[TASK GOAL] All that is needed is the run of lines from the top of the entries to the line with "Task: Open the stethoscope clinician icon", that line included, repeated exactly and free of pictures.

(Dataset entries)
· · · · ·
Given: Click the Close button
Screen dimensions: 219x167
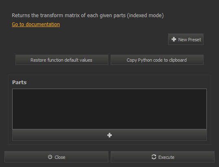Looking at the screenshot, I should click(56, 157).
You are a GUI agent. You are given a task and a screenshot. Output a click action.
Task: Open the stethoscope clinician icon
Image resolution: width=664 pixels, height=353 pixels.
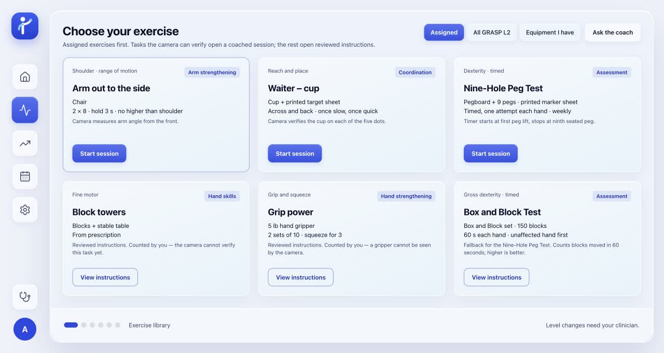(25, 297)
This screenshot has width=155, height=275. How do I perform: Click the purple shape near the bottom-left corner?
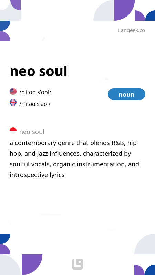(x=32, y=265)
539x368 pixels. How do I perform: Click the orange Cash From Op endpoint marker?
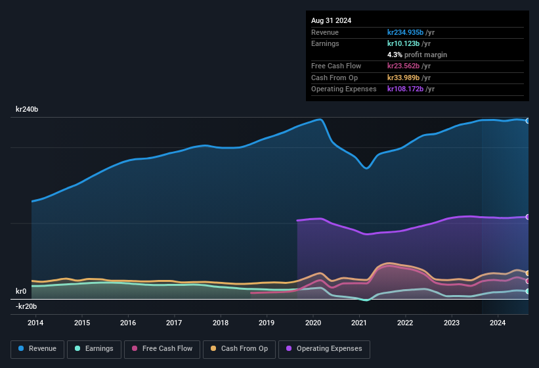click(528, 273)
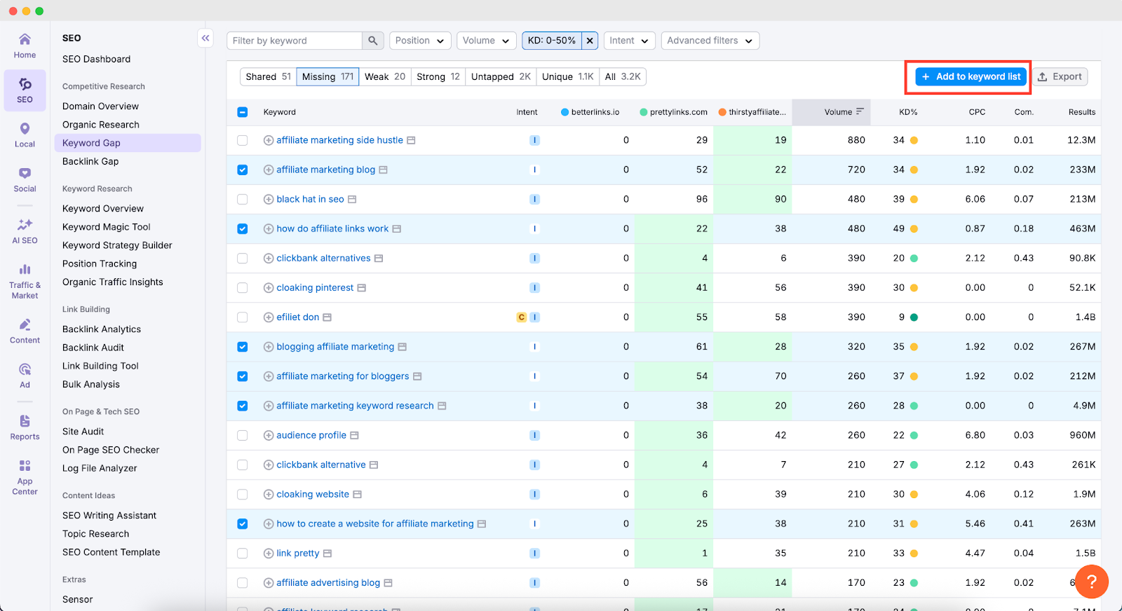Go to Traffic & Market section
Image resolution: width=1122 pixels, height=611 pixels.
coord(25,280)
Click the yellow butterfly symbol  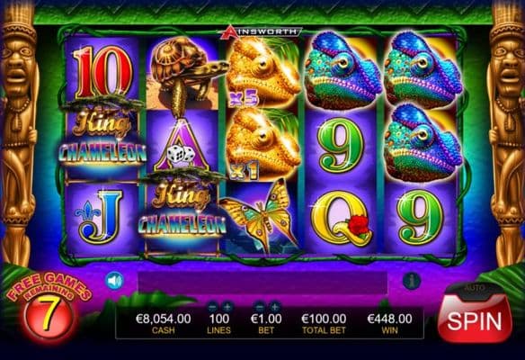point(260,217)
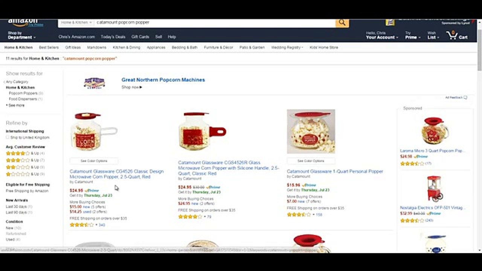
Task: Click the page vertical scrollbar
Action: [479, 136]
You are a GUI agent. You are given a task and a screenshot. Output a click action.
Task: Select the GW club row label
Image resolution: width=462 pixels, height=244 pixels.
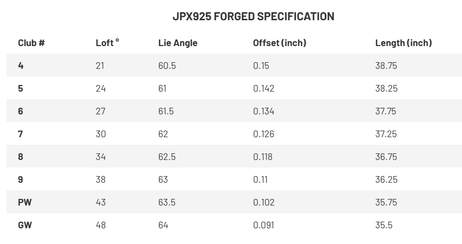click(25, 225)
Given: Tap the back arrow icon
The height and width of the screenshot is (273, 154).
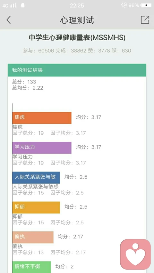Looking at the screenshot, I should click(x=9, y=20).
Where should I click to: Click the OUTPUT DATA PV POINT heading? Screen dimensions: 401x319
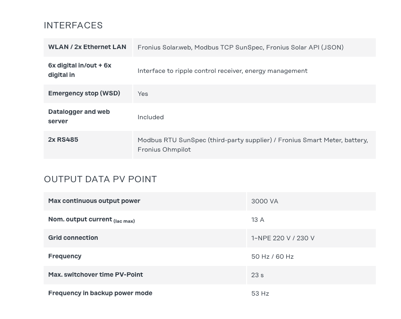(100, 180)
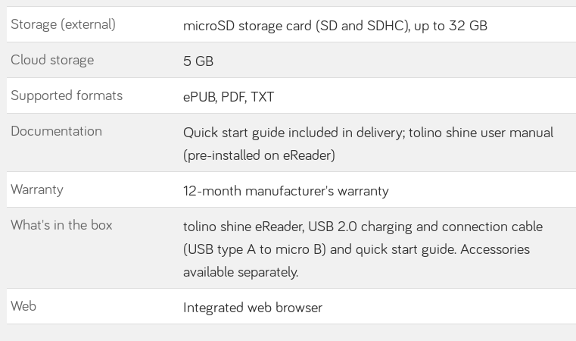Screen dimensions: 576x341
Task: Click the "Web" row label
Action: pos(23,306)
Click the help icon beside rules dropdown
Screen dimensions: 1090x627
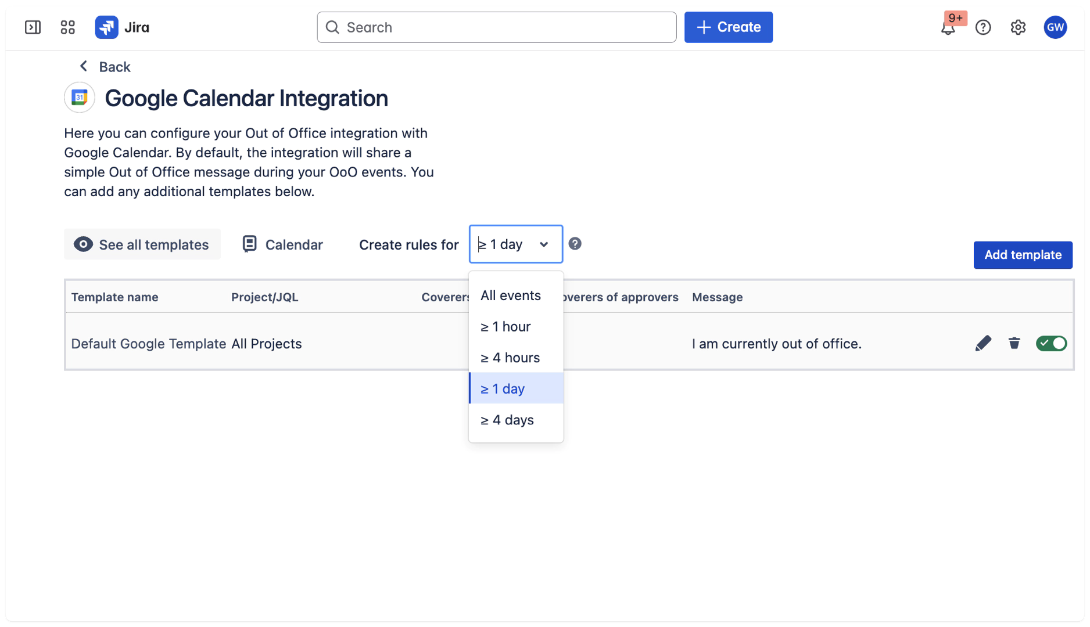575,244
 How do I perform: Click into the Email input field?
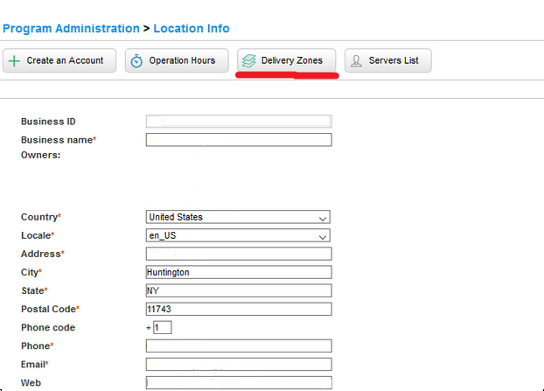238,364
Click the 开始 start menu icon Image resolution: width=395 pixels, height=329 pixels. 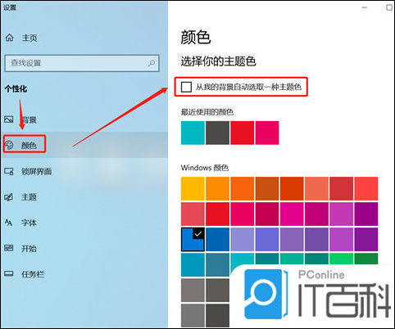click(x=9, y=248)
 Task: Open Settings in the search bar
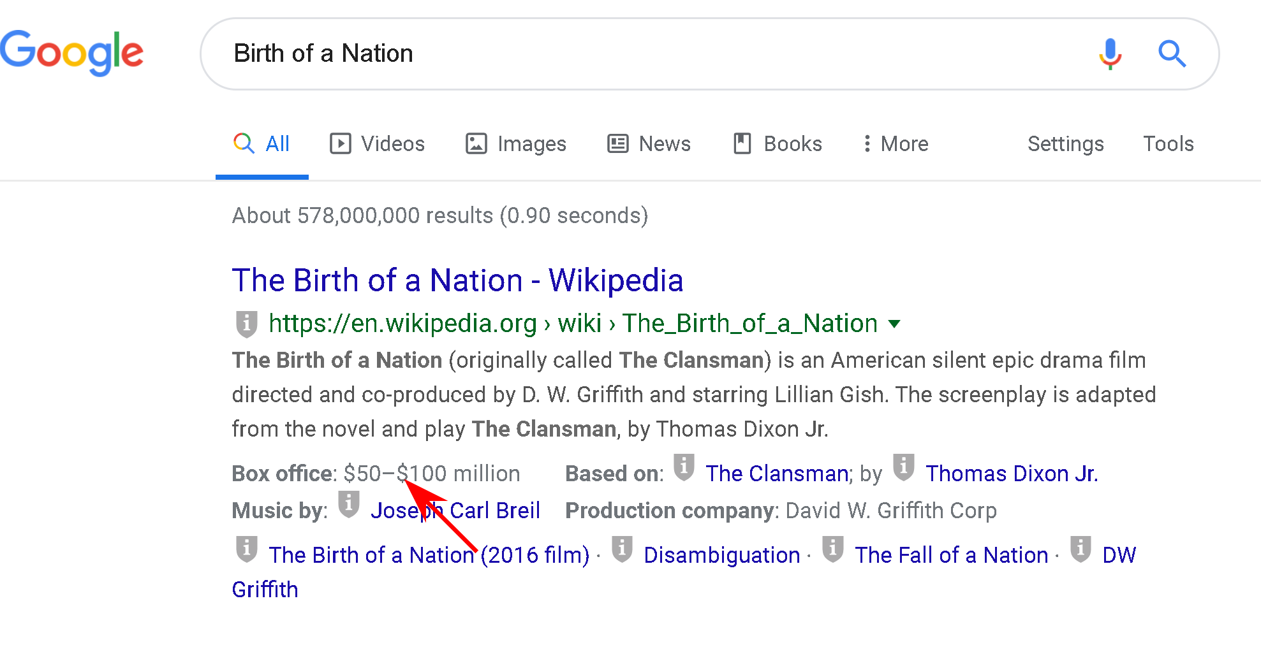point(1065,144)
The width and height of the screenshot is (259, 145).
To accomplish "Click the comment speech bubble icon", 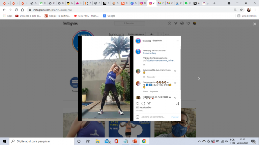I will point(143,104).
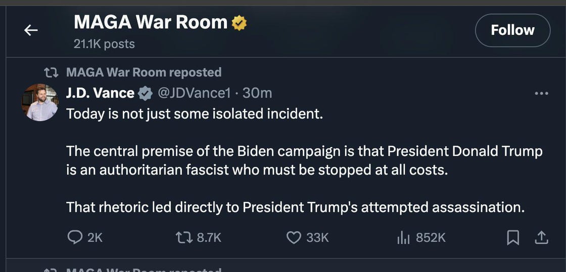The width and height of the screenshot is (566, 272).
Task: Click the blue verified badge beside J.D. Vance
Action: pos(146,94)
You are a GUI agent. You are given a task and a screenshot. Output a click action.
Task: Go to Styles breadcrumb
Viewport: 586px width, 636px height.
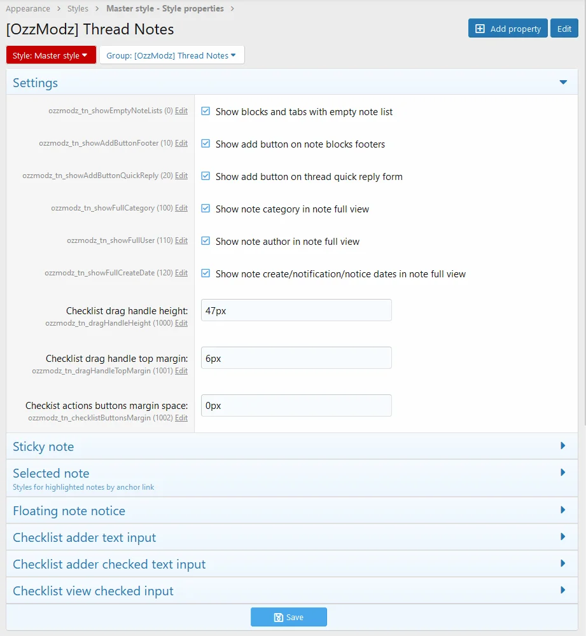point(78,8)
· · · · ·
[REPLY TO THE EXERCISE]
Given: Click the Close button
Screen dimensions: 219x167
Looking at the screenshot, I should click(56, 157).
You are a GUI agent. You are given a task and a screenshot. Output a click action.
Task: Open the stethoscope clinician icon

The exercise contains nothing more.